O ministro Gilmar Mendes, do Supremo Tribunal Federal (STF), determinou na noite desta sexta-feira (9) o trancamento da principal ação da Operação Calvário que tinha como alvo o ex-governador da Paraíba, Ricardo Coutinho (PT). A decisão atinge o núcleo central da denúncia apresentada pelo Grupo de Atuação Especial Contra o Crime Organizado (Gaeco).

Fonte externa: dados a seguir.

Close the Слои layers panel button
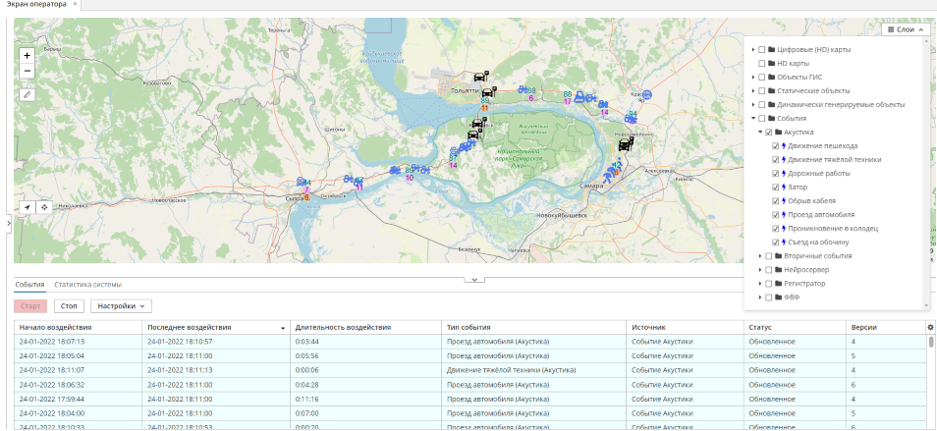Image resolution: width=937 pixels, height=431 pixels. (x=906, y=29)
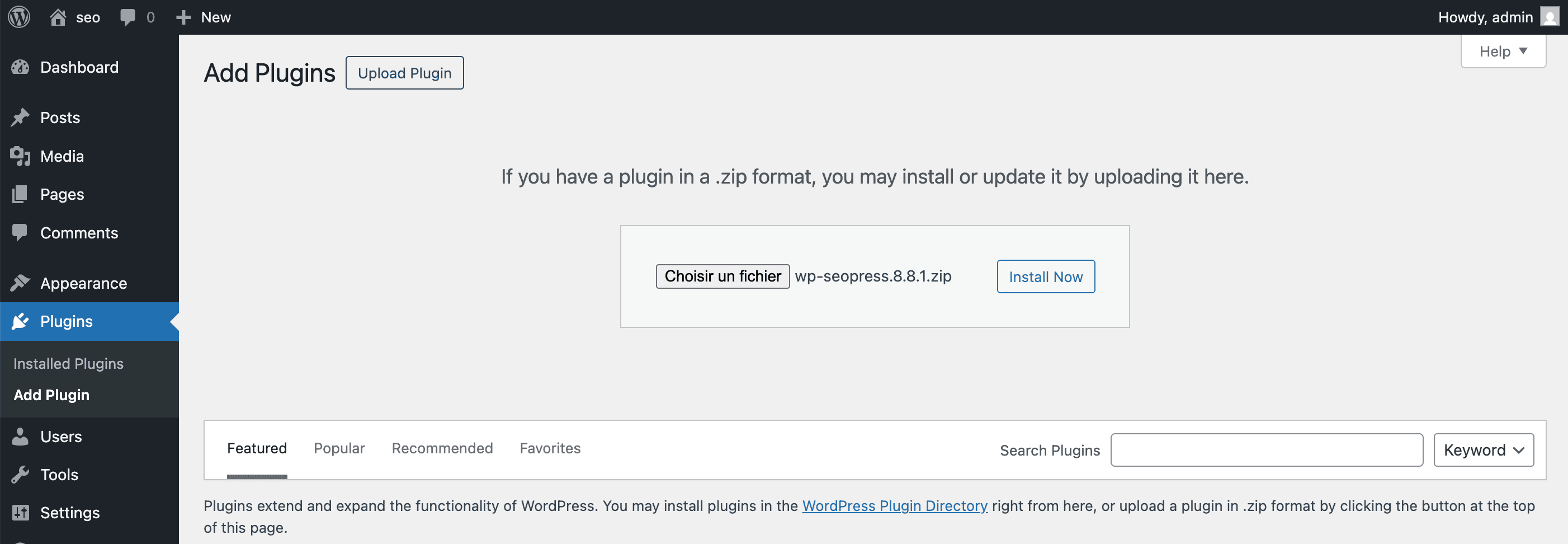Expand the Help dropdown
This screenshot has height=544, width=1568.
click(x=1503, y=51)
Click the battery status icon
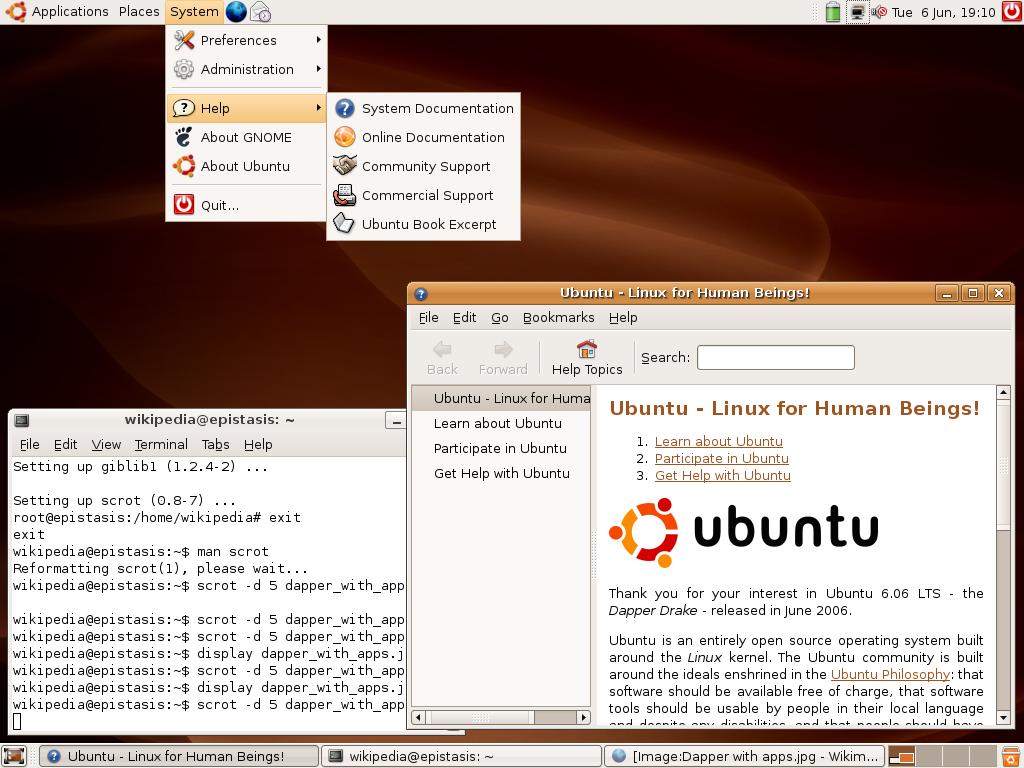Screen dimensions: 1024x768 (x=833, y=12)
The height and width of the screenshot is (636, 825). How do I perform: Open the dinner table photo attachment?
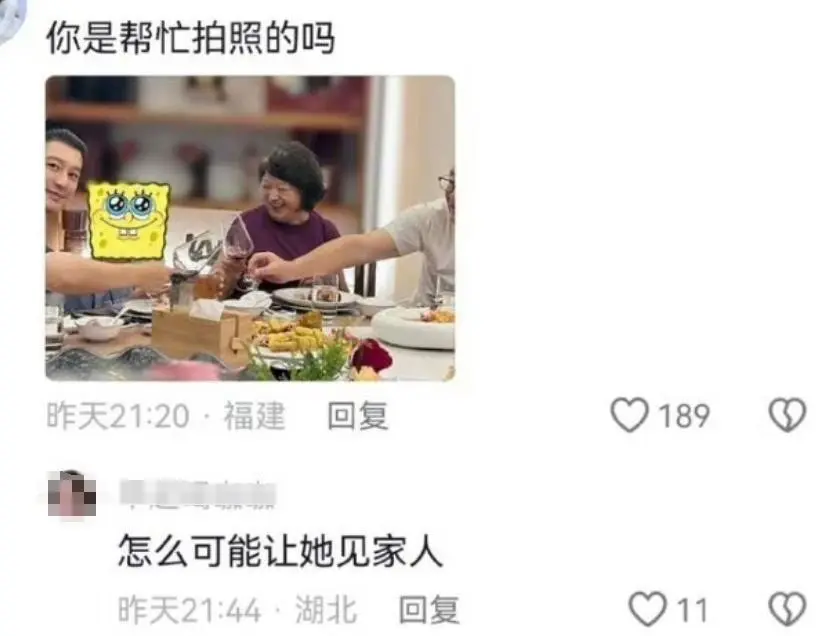[x=250, y=228]

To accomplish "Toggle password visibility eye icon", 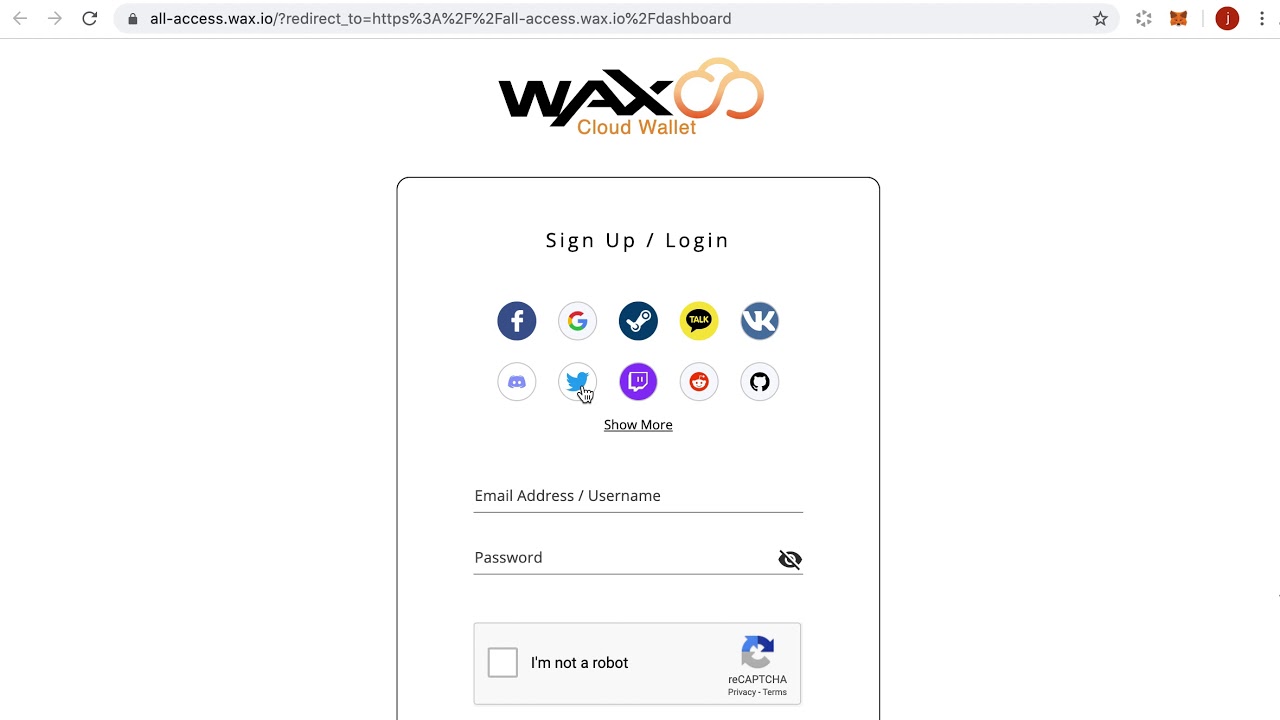I will [790, 559].
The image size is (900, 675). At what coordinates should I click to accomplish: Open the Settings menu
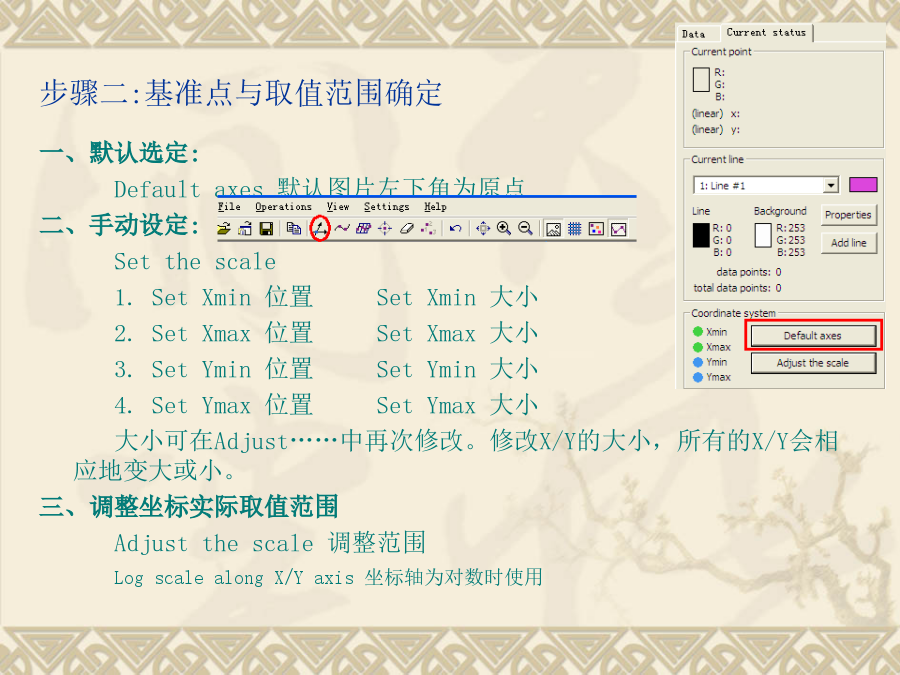tap(386, 207)
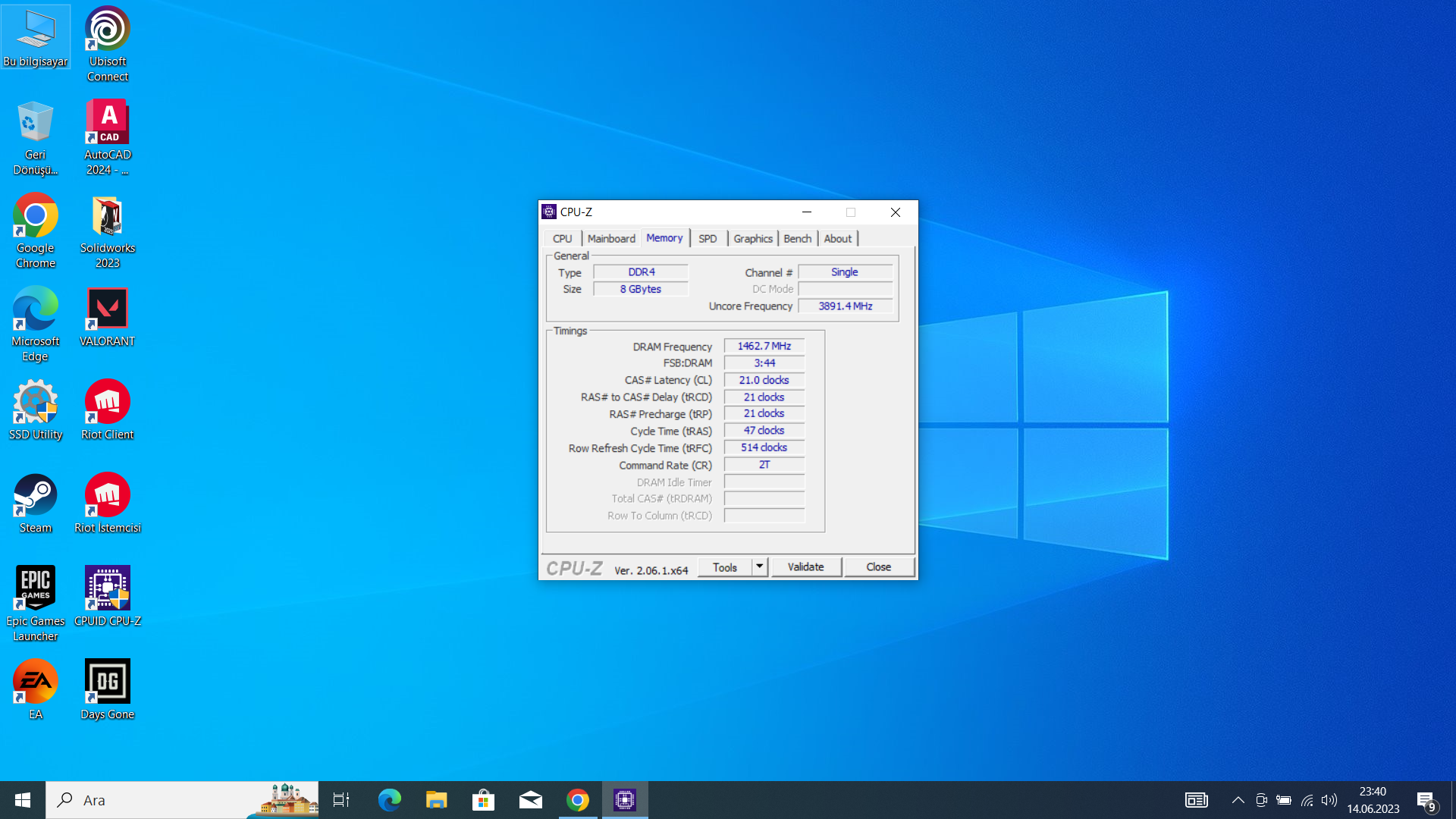Click system tray network icon

(x=1306, y=800)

Ao analisar o caso, Gilmar Mendes entendeu que a denúncia aceita pela Justiça não observou o entendimento consolidado do STF sobre a impossibilidade de prosseguimento de ação penal fundamentada exclusivamente em declarações oriundas de colaborações premiadas.

De acordo com o ministro, o processo está estruturado, de forma predominante, em relatos de delatores, especialmente na colaboração firmada por Daniel Gomes da Silva, que teria delineado, em tese, a atuação de uma organização criminosa voltada ao desvio de recursos públicos.

“Nessa ordem de ideias, vê-se que a denúncia […] estrutura-se, primordialmente, em elementos fornecidos no âmbito de colaborações premiadas”, destacou Mendes.

A decisão também alcança outros investigados no mesmo processo, entre eles os ex-secretários Waldson Souza, Gilberto Carneiro e Márcia Lucena, além da ex-deputada Estela Bezerra e da deputada estadual Cida Ramos. Segundo o ministro, há um “encadeamento probatório ancorado quase exclusivamente na narrativa dos delatores, sem lastro independente ou anterior que confira densidade autônoma às acusações”.

Gilmar Mendes ressaltou ainda que não foram identificados, na denúncia, elementos externos independentes capazes de sustentar, por si só, as imputações feitas. Para ele, os dados apresentados funcionam apenas como confirmações internas dos relatos dos colaboradores, e não como provas autônomas.

O ministro também destacou que provas produzidas a partir de colaborações premiadas têm sua força probatória fragilizada, em razão do interesse do colaborador na obtenção de benefícios e das próprias limitações do modelo negocial no processo penal.

Com a decisão, a principal ação da Operação Calvário contra Ricardo Coutinho fica oficialmente trancada no âmbito do Supremo Tribunal Federal.